Corporate massage has been demonstrated to be an effective motivational tool in offices (1). However, when wellness directors make the wise decision to bring chair massage therapy into their offices, what should they look for in a therapist?

First and foremost, most states now have certificates or licenses that therapists must (or should) obtain to demonstrate their completion of training and standards of professionalism. Be sure that any therapist you hire for corporate massage has one of these credentials. In states where these credentials do not yet exist, there are usually municipal credentials that can serve the same purpose. An acceptable substitute in areas without state or local licenses / certificates can be the therapist's school transcripts (showing completion of 500 training hours or more) and a detailed resume.

After assuring that your therapist has appropriate credentials, get an idea of ​​his or her experience in providing office chair massage. Have they worked in an office before? What is the length of their average session? What areas do they focus on in their work? Do they have their own chair? Are they comfortable providing all the supplies necessary to do onsite corporate massage?

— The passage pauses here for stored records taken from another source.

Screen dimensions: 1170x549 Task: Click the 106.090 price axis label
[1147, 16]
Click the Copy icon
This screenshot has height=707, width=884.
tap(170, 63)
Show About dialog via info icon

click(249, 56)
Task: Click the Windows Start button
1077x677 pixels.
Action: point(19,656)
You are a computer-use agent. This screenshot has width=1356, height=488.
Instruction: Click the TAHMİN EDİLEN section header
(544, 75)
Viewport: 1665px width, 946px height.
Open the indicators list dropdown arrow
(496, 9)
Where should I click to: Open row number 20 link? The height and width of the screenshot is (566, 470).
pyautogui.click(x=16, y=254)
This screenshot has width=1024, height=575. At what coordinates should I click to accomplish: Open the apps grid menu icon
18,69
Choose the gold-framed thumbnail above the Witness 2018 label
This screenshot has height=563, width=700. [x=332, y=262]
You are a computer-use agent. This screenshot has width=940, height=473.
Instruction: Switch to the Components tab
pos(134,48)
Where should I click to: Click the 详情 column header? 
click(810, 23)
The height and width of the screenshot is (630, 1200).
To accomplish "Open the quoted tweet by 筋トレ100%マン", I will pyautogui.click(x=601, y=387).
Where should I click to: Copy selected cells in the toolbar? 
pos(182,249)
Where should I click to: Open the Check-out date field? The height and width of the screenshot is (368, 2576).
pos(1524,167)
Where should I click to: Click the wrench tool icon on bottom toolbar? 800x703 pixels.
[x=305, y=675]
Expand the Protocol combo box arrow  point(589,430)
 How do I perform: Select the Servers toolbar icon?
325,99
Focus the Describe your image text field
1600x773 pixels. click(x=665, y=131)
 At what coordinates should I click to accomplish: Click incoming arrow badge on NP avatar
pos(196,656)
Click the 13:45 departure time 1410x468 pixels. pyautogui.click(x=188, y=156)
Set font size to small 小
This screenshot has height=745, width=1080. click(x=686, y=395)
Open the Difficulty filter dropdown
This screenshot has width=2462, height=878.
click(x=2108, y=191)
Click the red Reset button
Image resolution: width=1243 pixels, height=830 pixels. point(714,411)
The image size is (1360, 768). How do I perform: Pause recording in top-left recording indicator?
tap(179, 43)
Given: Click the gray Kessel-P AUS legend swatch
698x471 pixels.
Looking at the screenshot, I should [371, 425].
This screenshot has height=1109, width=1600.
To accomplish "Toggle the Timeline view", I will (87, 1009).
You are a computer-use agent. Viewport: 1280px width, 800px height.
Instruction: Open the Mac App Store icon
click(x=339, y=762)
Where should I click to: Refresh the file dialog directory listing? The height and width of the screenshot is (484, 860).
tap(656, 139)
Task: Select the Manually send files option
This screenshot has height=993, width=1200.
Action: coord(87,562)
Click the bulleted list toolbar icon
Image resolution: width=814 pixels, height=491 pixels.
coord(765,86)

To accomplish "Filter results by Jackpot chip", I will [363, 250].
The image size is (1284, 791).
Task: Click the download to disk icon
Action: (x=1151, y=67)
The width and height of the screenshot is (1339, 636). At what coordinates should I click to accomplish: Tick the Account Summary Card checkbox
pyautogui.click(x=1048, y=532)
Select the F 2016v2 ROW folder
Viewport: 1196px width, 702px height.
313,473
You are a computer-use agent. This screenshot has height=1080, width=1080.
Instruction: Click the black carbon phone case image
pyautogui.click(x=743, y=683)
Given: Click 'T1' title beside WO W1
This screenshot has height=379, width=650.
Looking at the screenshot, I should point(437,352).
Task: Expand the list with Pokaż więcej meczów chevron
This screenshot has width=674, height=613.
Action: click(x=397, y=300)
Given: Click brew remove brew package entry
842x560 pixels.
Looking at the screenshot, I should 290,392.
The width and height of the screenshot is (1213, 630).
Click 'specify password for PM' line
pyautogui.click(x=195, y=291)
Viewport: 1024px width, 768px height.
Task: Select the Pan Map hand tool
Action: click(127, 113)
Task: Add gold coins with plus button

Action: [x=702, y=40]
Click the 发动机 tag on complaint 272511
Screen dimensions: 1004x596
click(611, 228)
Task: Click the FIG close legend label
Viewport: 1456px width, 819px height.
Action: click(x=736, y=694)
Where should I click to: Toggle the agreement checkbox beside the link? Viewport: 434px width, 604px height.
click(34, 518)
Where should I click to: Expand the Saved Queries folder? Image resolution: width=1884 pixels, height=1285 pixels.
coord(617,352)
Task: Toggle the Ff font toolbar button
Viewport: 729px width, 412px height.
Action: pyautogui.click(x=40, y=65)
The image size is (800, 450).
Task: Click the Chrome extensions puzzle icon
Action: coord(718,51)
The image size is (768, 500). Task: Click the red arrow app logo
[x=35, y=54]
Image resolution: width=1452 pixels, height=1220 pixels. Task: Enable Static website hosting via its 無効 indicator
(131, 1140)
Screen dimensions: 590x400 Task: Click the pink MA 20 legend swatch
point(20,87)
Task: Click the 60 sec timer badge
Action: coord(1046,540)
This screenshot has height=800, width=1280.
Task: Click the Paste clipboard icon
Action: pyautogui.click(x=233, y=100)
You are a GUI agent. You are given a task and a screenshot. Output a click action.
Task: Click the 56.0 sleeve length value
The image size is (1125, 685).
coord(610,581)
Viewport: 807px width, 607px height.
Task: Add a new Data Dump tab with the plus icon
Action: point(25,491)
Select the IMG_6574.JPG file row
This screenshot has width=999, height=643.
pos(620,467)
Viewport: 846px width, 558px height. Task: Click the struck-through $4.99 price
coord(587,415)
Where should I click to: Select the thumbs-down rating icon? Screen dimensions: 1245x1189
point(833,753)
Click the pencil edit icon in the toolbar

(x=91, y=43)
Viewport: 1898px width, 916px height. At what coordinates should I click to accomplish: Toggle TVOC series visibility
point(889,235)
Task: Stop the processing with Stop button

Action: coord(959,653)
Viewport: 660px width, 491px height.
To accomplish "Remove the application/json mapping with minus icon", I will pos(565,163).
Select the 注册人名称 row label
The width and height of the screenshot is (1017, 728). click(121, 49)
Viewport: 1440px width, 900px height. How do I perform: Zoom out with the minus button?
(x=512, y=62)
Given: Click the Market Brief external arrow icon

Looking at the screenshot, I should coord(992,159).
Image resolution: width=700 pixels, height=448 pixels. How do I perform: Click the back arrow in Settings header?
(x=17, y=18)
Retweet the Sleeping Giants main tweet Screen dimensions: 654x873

An effective therapist should be able to meet any reasonable demands you have for your wellness program. They should be able to provide massages in lengths of 10 minutes to 30 minutes. They should be able to provide all supplies you need them to and have an effective routine that involves work on the back, shoulders and arms. Many therapists will also be able to provide extra services that can enhance an office chair massage, such as aromatherapy, music, and foot or hand massages.

Finding a therapist who meets all these qualifications can be difficult, especially if you have offices located in different parts of the country. Because of this, hiring a nationwide massage therapist can be helpful, as it can then handle all the scheduling and logistical issues that arise when managing staff in separate locations.

If managing your therapist (s) alone, it is important to find someone you are comfortable speaking with when hiring, and who can answer all the questions mentioned above, as well as provide you with copies of their credentials. It is also important that you find someone who is punctual and who can manage his or her time effectively as – especially in the world of business – employees need to know when they can receive their massages, for how long, and then not be kept waiting .

Often times, in the more laid back world of massage therapy, this can be a problem, but there are literally tens of thousands of professional therapists who would love to work at a well managed corporate massage job. Knowing what to look for can help ensure that your chair massage therapist does a good job.